__Assignment__: Please turn the paragraph starting "For the template's opt-in scheduled check" in the text on tracking regressions below into a short bulleted list that keeps its main facts.

__Passage provided__:
6. Track regressions over time
Every case logs to Postgres via db=eval_db. Connect your AgentOS at os.agno.com and view eval history — useful for catching slow drift on a weekly cron.
For the template's opt-in scheduled check, see workflows/run_evals.py. It runs the ${EVALS_TAG:-smoke}-tagged cases in-process (no subprocess) and returns a compact markdown report. Its cron is disabled by default; set ENABLE_SCHEDULED_EVALS=True to enable it.
Reference: Case shape
Case ships with agno (from agno.eval import Case) — the template declares cases, agno runs them:
@dataclass(frozen=True)
class Case:
name: str
input: str
agent: Agent
tags: tuple[str, ...] = ()
timeout_seconds: int | None = None
criteria: str | None = None
judge_model: Model | None = None
expected_tool_calls: tuple[str, ...] | None = None
allow_additional_tool_calls: bool = True
setup: Callable | None = None
teardown: Callable | None = None
The runner calls agent.arun() once per case and feeds the response into both checks, so cases that set both fields cost one agent run, not two.

__Listed entries__:
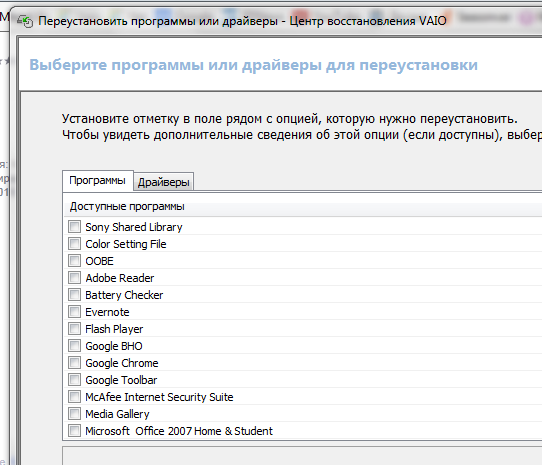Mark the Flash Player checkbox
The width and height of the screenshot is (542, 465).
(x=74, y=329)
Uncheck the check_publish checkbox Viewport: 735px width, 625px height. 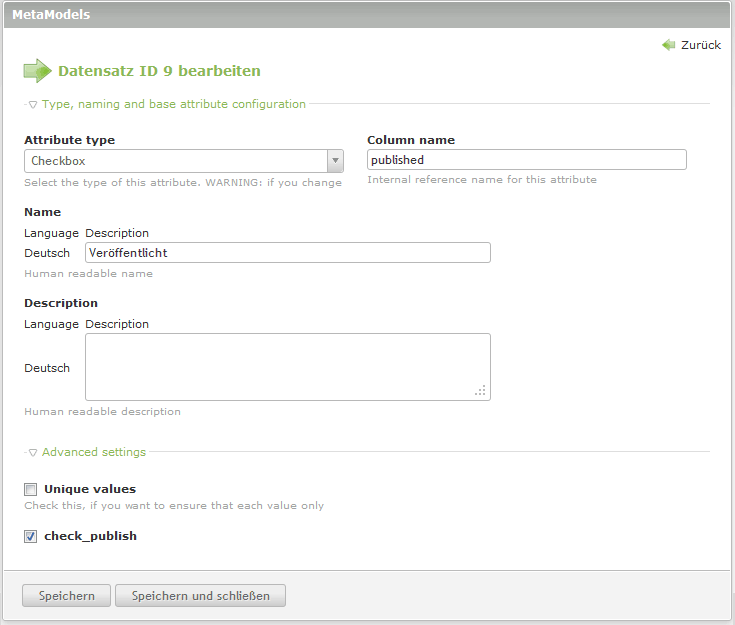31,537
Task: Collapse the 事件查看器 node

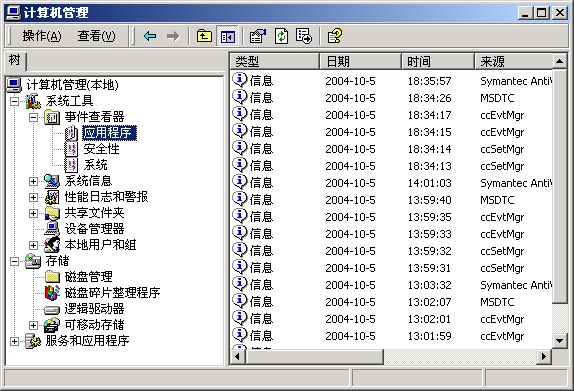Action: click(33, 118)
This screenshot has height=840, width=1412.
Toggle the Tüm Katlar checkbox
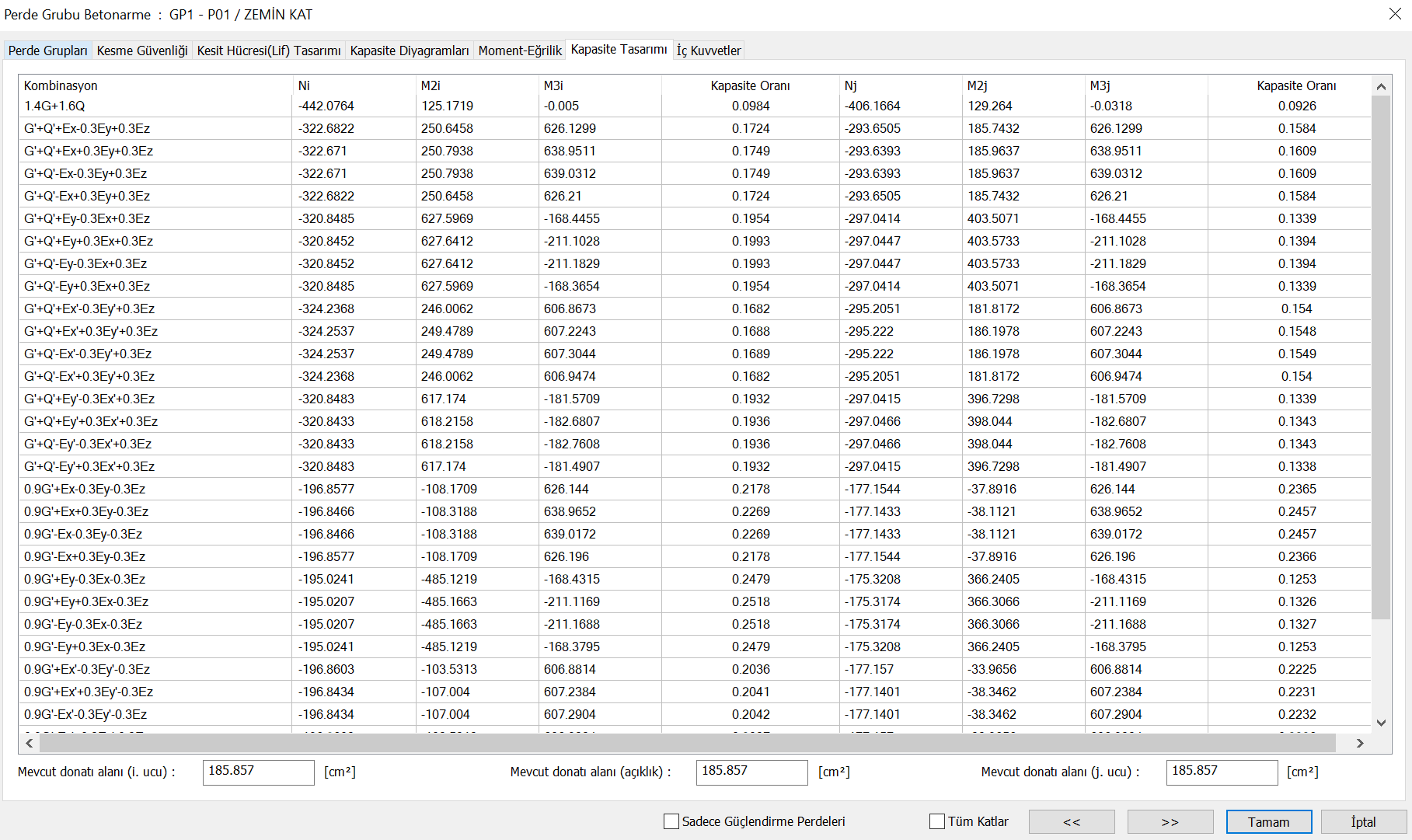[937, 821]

__Answer area__:
- The opt-in scheduled check lives in workflows/run_evals.py.
- It runs the ${EVALS_TAG:-smoke}-tagged cases in-process, with no subprocess.
- It returns a compact markdown report.
- Its cron is disabled by default; setting ENABLE_SCHEDULED_EVALS=True enables it.